* _Problem_: Exactly the lines from the line that has "Viewport: 1245px width, 733px height." through the final line below are to be retyped, and the pictures are not.

* _Listed entries_:
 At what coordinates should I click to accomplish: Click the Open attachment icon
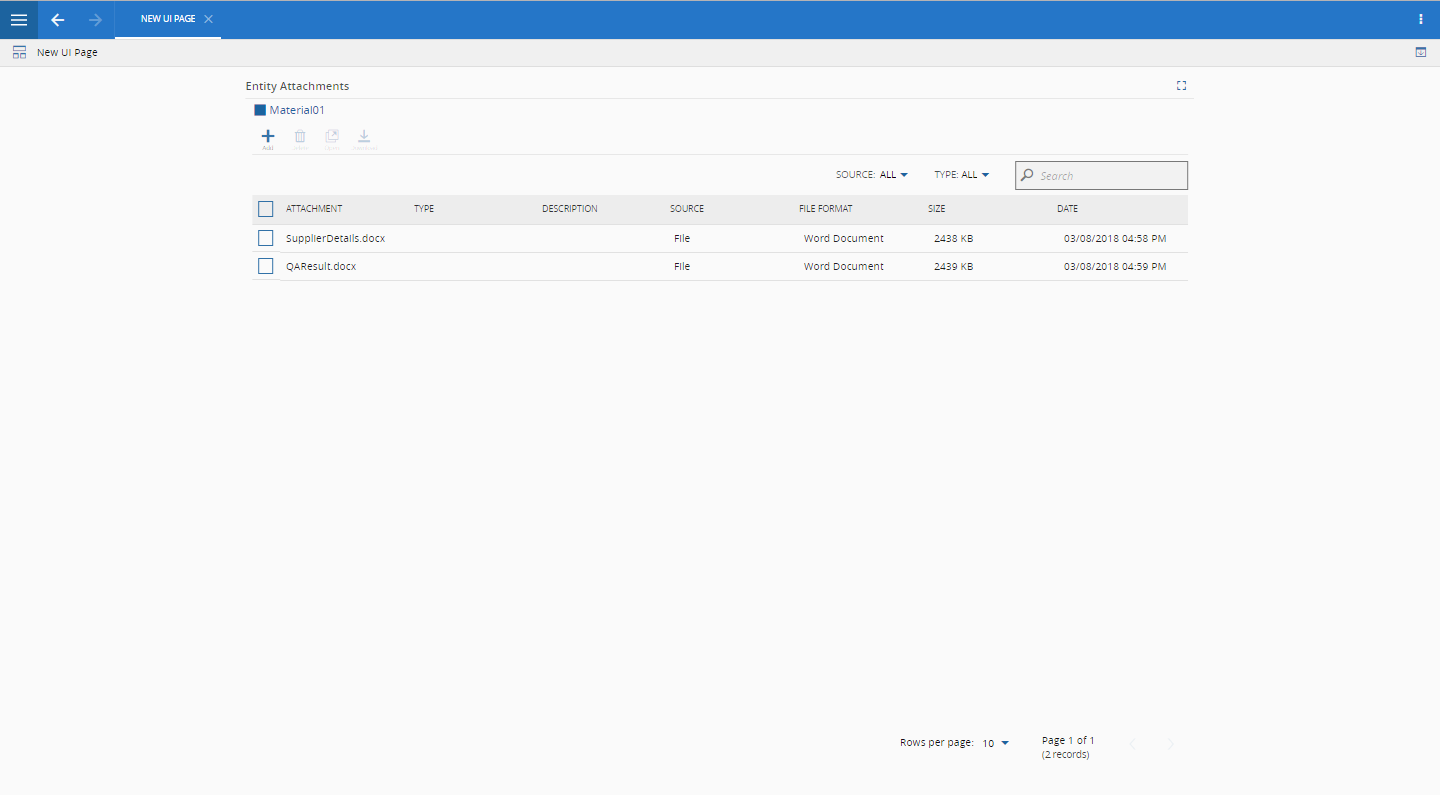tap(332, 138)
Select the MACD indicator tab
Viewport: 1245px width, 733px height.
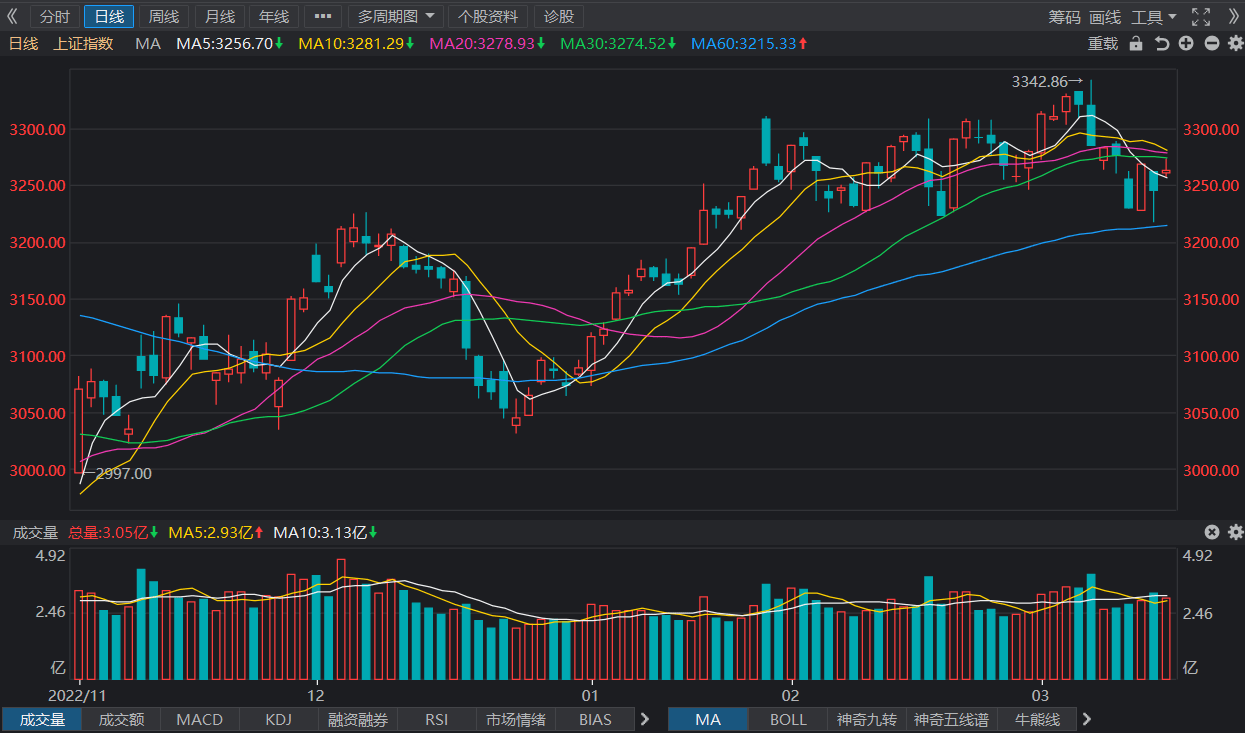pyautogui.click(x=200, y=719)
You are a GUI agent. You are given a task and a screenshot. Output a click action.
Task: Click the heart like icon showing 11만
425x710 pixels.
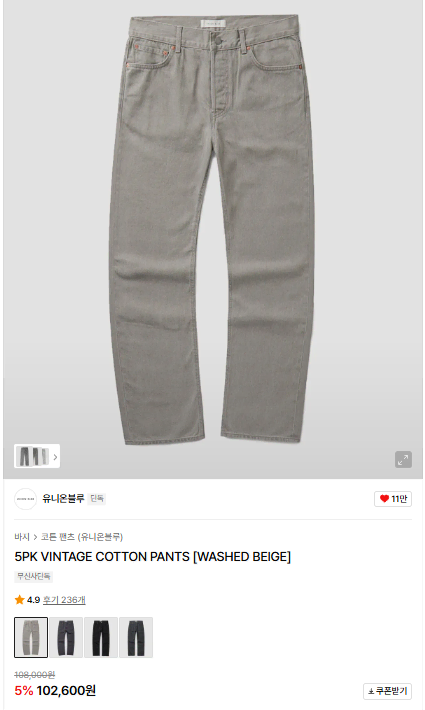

* _Exercise solution_:
Viewport: 1245px width, 733px height.
pyautogui.click(x=200, y=719)
You are a GUI agent. You are given a task and a screenshot. Output a click action.
Task: Click the heart like icon showing 11만
425x710 pixels.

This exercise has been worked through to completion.